Log Pipelines

Overview

groundcover supports the configuration of log pipelines to process and customize your logs before ingestion. With log parsing pipelines, you gain full flexibility to transform data as it flows into the platform.

Log parsing in groundcover is powered by OpenTelemetry Transformation Language (OTTL), a powerful and flexible language designed for transforming telemetry data. OTTL provides a rich set of functions and operators that allow you to parse, filter, enrich, and transform your logs with precision.

What You Can Do

Log parsing pipelines give you a structured way to:

  • Parse - Extract structured data from unstructured log messages (JSON, GROK patterns, key-value pairs)

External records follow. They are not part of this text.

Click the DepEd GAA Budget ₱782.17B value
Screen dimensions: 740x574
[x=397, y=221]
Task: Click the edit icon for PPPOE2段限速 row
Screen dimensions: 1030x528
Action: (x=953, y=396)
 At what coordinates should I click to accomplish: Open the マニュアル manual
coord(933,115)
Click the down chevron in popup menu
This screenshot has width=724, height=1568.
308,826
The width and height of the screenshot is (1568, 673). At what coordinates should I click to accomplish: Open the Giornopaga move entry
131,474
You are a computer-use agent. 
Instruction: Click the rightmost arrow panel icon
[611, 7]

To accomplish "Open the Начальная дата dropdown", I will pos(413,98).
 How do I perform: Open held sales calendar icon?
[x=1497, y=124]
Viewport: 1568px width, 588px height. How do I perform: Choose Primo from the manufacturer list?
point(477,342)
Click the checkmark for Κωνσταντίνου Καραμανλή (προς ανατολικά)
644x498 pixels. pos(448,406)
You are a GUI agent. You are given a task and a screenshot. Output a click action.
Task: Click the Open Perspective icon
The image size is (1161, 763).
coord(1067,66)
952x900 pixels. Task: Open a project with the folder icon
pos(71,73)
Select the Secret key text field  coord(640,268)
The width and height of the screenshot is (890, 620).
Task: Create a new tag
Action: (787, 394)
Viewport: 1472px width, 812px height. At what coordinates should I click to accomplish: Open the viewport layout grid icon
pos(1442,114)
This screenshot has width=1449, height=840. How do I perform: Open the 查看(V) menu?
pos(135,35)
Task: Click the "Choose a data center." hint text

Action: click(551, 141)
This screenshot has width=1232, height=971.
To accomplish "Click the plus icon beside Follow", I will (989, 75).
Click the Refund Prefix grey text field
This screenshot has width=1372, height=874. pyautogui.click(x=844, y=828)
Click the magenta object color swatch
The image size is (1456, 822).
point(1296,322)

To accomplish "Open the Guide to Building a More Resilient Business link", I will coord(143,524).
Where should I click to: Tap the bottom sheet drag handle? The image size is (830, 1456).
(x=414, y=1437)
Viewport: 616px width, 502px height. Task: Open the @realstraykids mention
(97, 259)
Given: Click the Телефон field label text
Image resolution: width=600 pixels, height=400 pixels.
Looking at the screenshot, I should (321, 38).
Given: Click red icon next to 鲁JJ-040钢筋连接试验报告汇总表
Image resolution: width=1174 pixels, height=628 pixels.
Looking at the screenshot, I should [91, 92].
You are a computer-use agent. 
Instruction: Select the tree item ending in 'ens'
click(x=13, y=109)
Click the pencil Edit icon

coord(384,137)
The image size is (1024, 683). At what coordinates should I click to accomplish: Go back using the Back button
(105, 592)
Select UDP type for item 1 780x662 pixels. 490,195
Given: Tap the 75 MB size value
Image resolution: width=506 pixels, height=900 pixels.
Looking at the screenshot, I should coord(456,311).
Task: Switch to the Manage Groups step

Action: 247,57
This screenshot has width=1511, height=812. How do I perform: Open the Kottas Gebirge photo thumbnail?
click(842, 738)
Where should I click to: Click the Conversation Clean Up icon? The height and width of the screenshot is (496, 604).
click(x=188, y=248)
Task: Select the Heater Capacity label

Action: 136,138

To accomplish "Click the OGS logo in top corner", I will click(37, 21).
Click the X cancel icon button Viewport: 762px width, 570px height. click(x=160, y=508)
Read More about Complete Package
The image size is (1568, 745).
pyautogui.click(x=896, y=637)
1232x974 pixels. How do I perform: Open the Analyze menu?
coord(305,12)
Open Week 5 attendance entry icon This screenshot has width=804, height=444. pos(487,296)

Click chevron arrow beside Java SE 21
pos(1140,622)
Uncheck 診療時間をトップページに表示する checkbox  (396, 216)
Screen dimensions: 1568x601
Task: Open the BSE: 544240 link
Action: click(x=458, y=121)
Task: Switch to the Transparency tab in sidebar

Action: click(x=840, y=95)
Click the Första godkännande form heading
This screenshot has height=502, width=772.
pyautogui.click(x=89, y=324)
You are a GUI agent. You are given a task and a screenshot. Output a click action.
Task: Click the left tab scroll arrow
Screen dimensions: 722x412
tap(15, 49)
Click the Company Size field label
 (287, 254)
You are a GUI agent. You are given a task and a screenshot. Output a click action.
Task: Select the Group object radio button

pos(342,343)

  • Filter - Drop noisy or irrelevant logs to reduce costs and focus on what matters

  • Obfuscate - Mask or remove sensitive data to maintain privacy and compliance

  • Convert to Metrics - Transform logs into time-series metrics for long-term monitoring and alerting

Each pipeline is made up of transformation steps—each step defines a specific operation like parsing JSON, extracting key-value pairs, or modifying attributes. You can configure these transformations directly in your groundcover deployment.

Parsing Playground

The Parsing Playground is an interactive testing environment where you can develop and validate parsing rules before deploying them to production.

Accessing the Playground

To access the Parsing Playground:

  1. Navigate to the Logs view

  2. Click on any log entry to view its details

  3. Click the Parsing Playground button in the top right corner of the log detail view

The playground opens with the selected log pre-loaded, allowing you to write and test transformation rules in real-time.

Using the Playground

In the Parsing Playground, you can:

  • Write transformation rules - Create and edit parsing statements

  • Test in real-time - See immediate results as you modify your rules

  • View extracted attributes - See exactly what fields are being extracted

  • Validate syntax - Get instant feedback on rule syntax and errors

  • Add rules - Once satisfied, add the rule to deploy it in your pipelines

Writing Parsing Rules

Available Fields and Keys

When writing parsing rules, you have access to various fields that represent different aspects of the log. Understanding which fields are writable and which are read-only is crucial for effective rule creation.

Writable Fields

These fields can be modified in your parsing rules:

Field
Type
Description

cache

Map

Temporary storage for intermediate values. Access sub-keys with cache["key"]

l2m

Map

Logs-to-metrics data. Access sub-keys with l2m["key"]

time

Time

Timestamp of the log

body

String

The main log message content

attributes

Map

Custom attributes extracted from the log. Access sub-keys with attributes["key"]

trace_id

String

Trace identifier for distributed tracing correlation

span_id

String

Span identifier for distributed tracing

level

String

Log severity level (info, error, debug, etc.)

format

String

Log format (json, clf, unknown, etc.)

drop

Boolean

Set to true to drop/filter the log

Read-Only Fields

These fields provide context but cannot be modified. Attempting to set them will result in an error:

Field
Type
Description

workload

String

Name of the Kubernetes workload (deployment, statefulset, etc.)

source

String

Source of the log data

cluster

String

Kubernetes cluster name

env

String

Environment name

container_name

String

Container that generated the log

namespace

String

Kubernetes namespace

Special Fields

cache - Temporary Storage

The cache field is particularly useful for multi-step transformations:

statements:
  # Extract to cache first
  - 'set(cache, ExtractGrokPatterns(body, "pattern"))'
  # Process cached values
  - 'replace_pattern(cache["field"], "old", "new")'
  # Merge into attributes
  - 'merge_maps(attributes, cache, "insert")'

attributes - Custom Fields

The attributes map is where you store extracted structured data:

statements:
  - 'set(attributes["user_id"], "12345")'
  - 'set(attributes["action"], "login")'
  - 'set(attributes["ip"], "192.168.1.1")'

drop - Log Filtering

The drop field is a special boolean flag for filtering logs:

statements:
  # Drop unconditionally
  - 'set(drop, true)'
  
  # Drop conditionally
  - 'set(drop, true) where IsMatch(body, "/healthz")'

Setting Conditions

Use conditions to apply transformations only when specific attributes match. This ensures your pipeline runs efficiently and only on relevant logs.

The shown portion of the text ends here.